The point is that it was not merely the efforts of a very limited few, but rather, the collective efforts of people from across the spectrum who employed and deployed a multiplicity of tactics, which was required to achieve the positive and beneficial results they did. Today is no different and neither are the struggles we are having, nor the issues we are contesting. One of our very own, Emile Pitre, in 1968, had a vital role in compelling the university to increase both its students and its faculty of color. He is still here to this day encouraging and mentoring students, and seeking to improve the demographic distribution of this very campus. And yet, not two weeks ago we were compelled to stage yet another demonstration because of the lack of faculty and students of color and in particular, people of African descent, among a host of other unjust and disparaging conditions. Not least of which is this institution’s complicity in the school-to-prison pipeline, and benefitting from the prison industrial complex.
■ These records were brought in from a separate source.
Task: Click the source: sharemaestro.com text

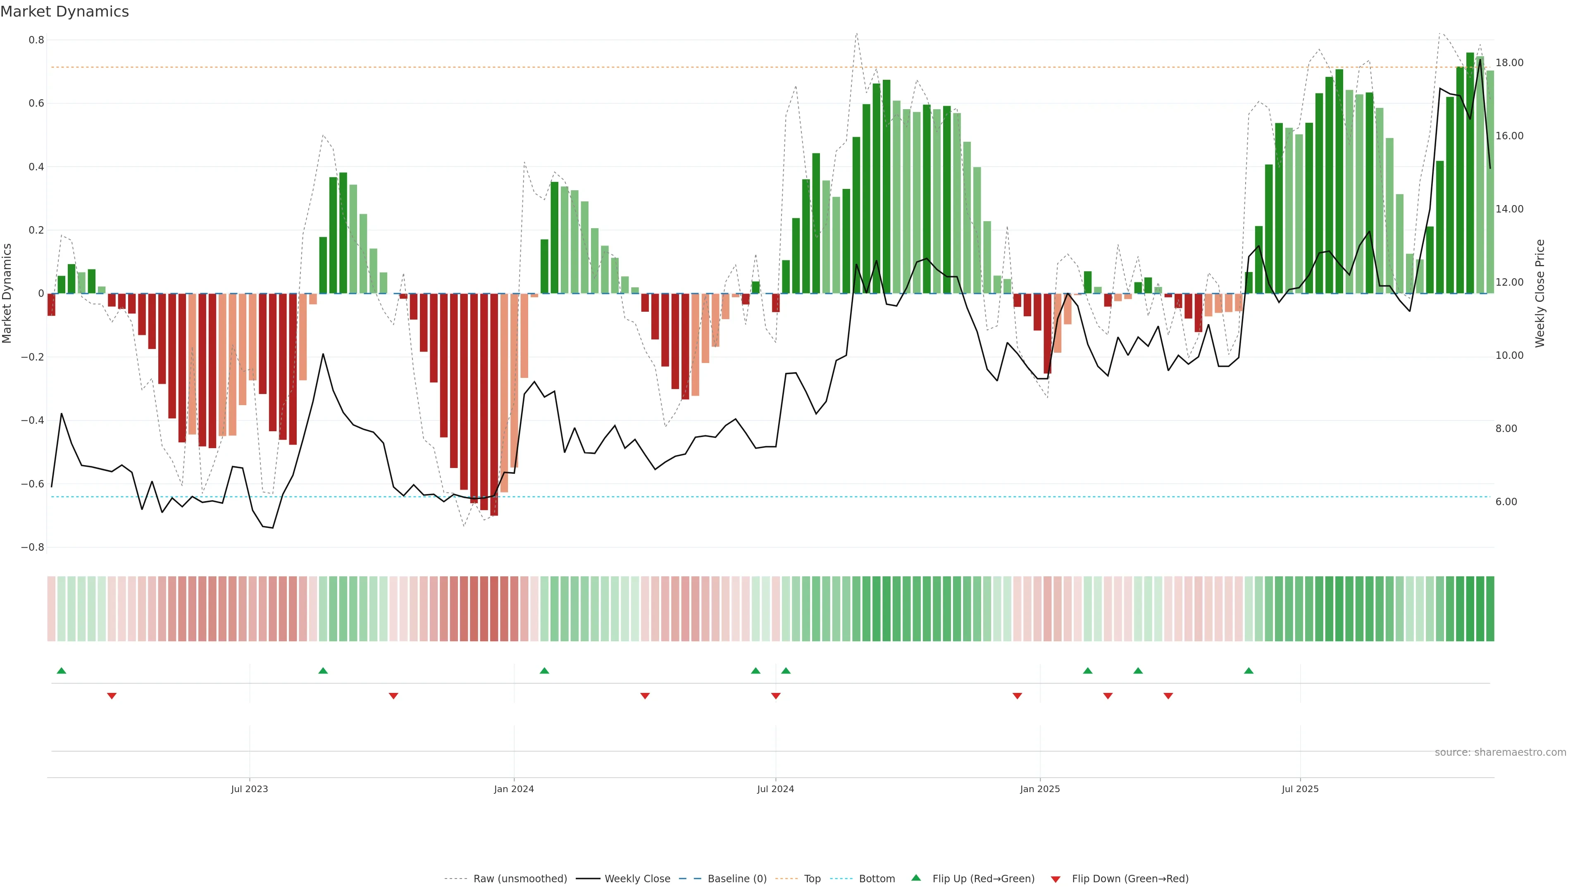Action: pos(1500,752)
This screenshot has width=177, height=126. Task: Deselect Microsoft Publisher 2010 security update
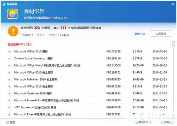click(10, 80)
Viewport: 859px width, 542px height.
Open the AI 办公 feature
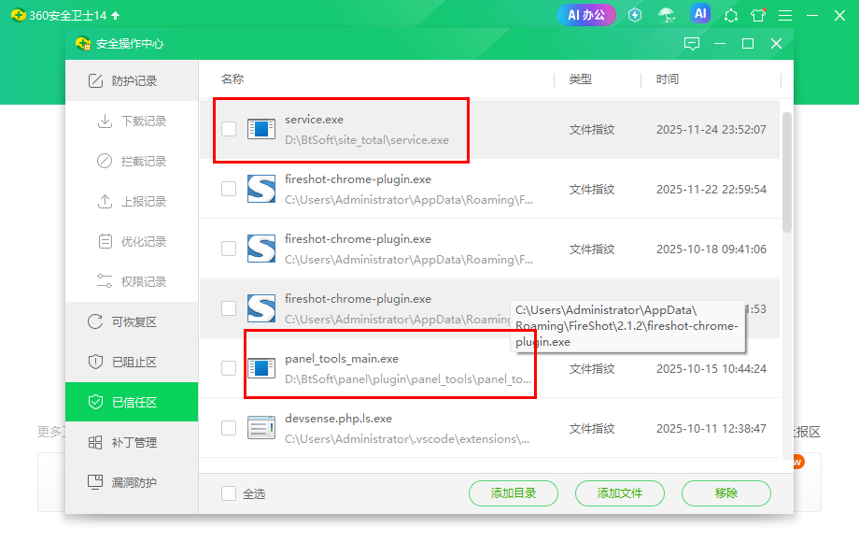pos(586,15)
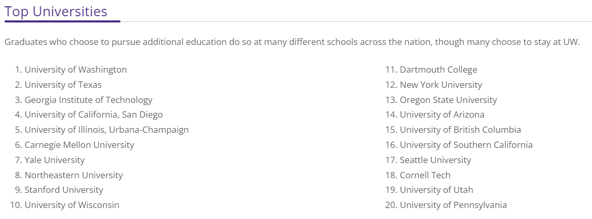Select Dartmouth College in second column
The width and height of the screenshot is (592, 219).
pos(439,70)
Institutional discrimination and racism are deeply entrenched within our structures and practices and will require all of us to make sacrifices as we change the system and the manner in which it functions. For some of us that will mean merely that we are to support those who actively, and who are well within their rights to challenge systems of oppression and discrimination. For others, that may mean exerting some of your influence in situations where your influence can be felt, but otherwise, under other circumstances, you may have elected to refrain from doing so. For others, like many of the people recognized today for their work in the community, Dr. Marisa Herrera the director of the James E. Kelly Ethnic Cultural Center, or Stephanie Gardner the director of the Louis Stokes Alliance for Minority Participation (LSAMP), which assists many minoritized students to achieve success in the science, technology, engineering, and mathematic disciplines otherwise known as STEM, should continue doing the work they are doing. The point is that it is going to require all or most of us to accomplish our goals and to help shape our world into one that is comfortable for us all to live with and in.
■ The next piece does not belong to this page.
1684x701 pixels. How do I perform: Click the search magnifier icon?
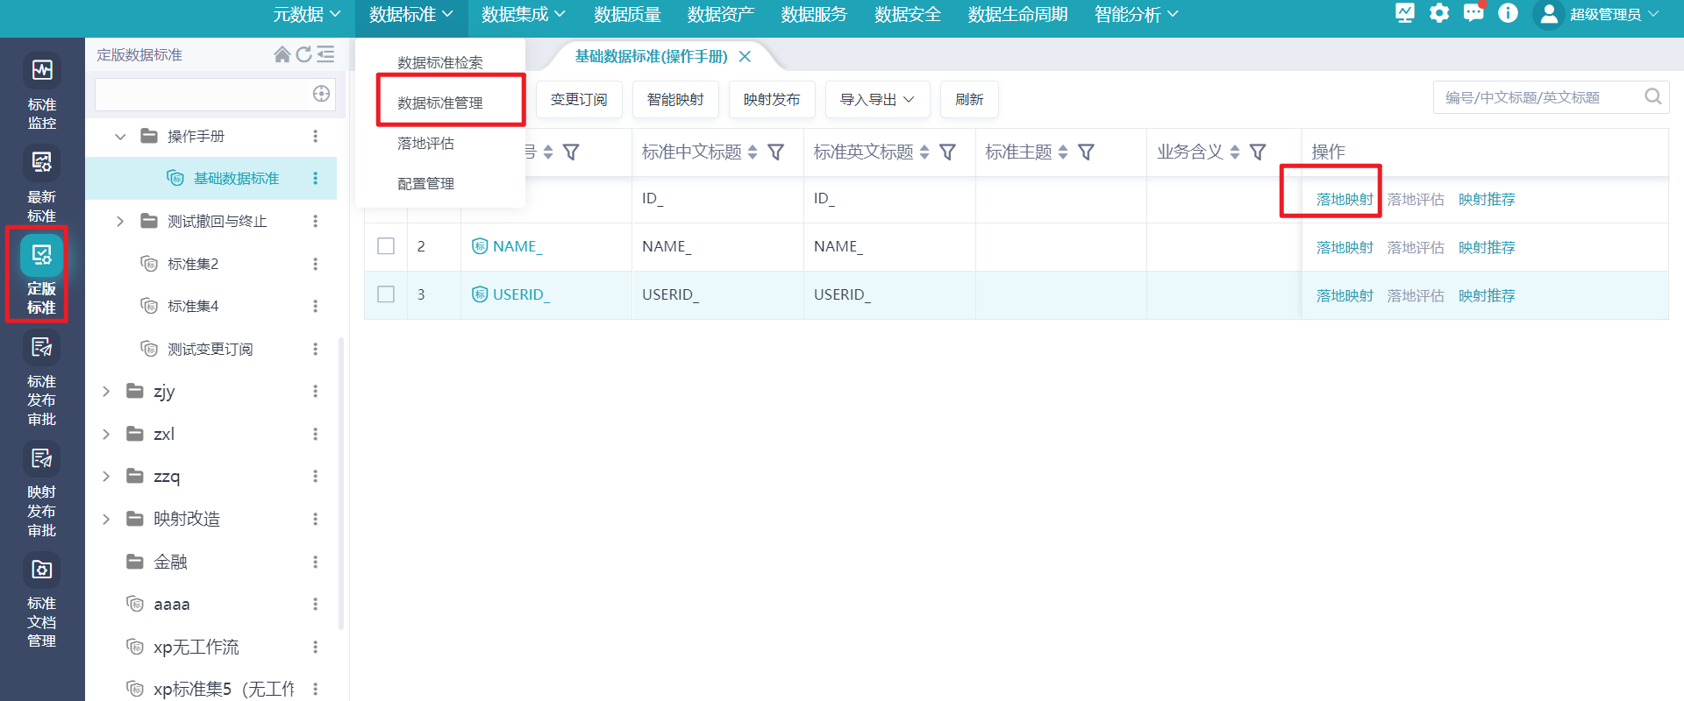click(x=1652, y=97)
There are risks, of course there are risks. And while I live with the constant reminder that people of my complexion, with my ethnic composition have been assassinated by our own government for doing precisely what I am doing right now; none of that will stop me. I will not be intimidated into non-action. I will not be silenced. I will not submit to coercion. I will not be bought off. I will stand on the side of justice, equity, equality, and liberation with my fist held high! And I will trudge into the trenches with my sisters and brothers routing out evil and injustice whence it sprouts! I never thought an award like this would be presented to a person like me, from an institution such as the University of Washington because although the world seems to love the positive and beneficial changes that have resulted from people like myself and those I work with; it also seems to shun and disavow the very necessary actions we sometimes must take.

However, not all of us have merely social constraints to worry about as risks, some of us are subject to institutional power. This is true regardless of whether it is a university or a government that is the focus of protests of injustice. However, it is these threats that most concern me because it questions our ability to provide security for ourselves and our families, and that kind of power can be utilized to coercively silence people into abject conformity and adaptive preferences. This is why it is vital that we stand together applying our skills and positions multilaterally with a multiplicity of tactics to achieve both positive and beneficial change for all of our people.
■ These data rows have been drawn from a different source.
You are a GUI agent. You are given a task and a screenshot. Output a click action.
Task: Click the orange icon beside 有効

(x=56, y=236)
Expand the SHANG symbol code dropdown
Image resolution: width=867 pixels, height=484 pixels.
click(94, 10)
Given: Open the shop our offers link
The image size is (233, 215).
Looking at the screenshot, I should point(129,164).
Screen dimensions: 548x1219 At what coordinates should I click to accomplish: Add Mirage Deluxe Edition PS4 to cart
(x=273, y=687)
So, I encourage, and I implore you all to not sit idly by while injustice occurs to anyone, anywhere. Because as Rev. Dr. Martin Luther King Jr. said, “An injustice anywhere is a threat to justice everywhere.” Receiving this award and what was required for that to come about shows me that a and reveals that a broad cross-section of people from across the spectrum want to both see and feel positive change and are making a declaration in support of the work we are doing.

Lastly, and I will leave you with this because it is what guides my actions and comes from a person I hold in the highest regard as a warrior and advocate for the cause of justice and equity; Assata Shakur:

“It is our duty to fight for our freedom. It is our duty to win. We must love each other and support each other. We have nothing to lose but our chains.”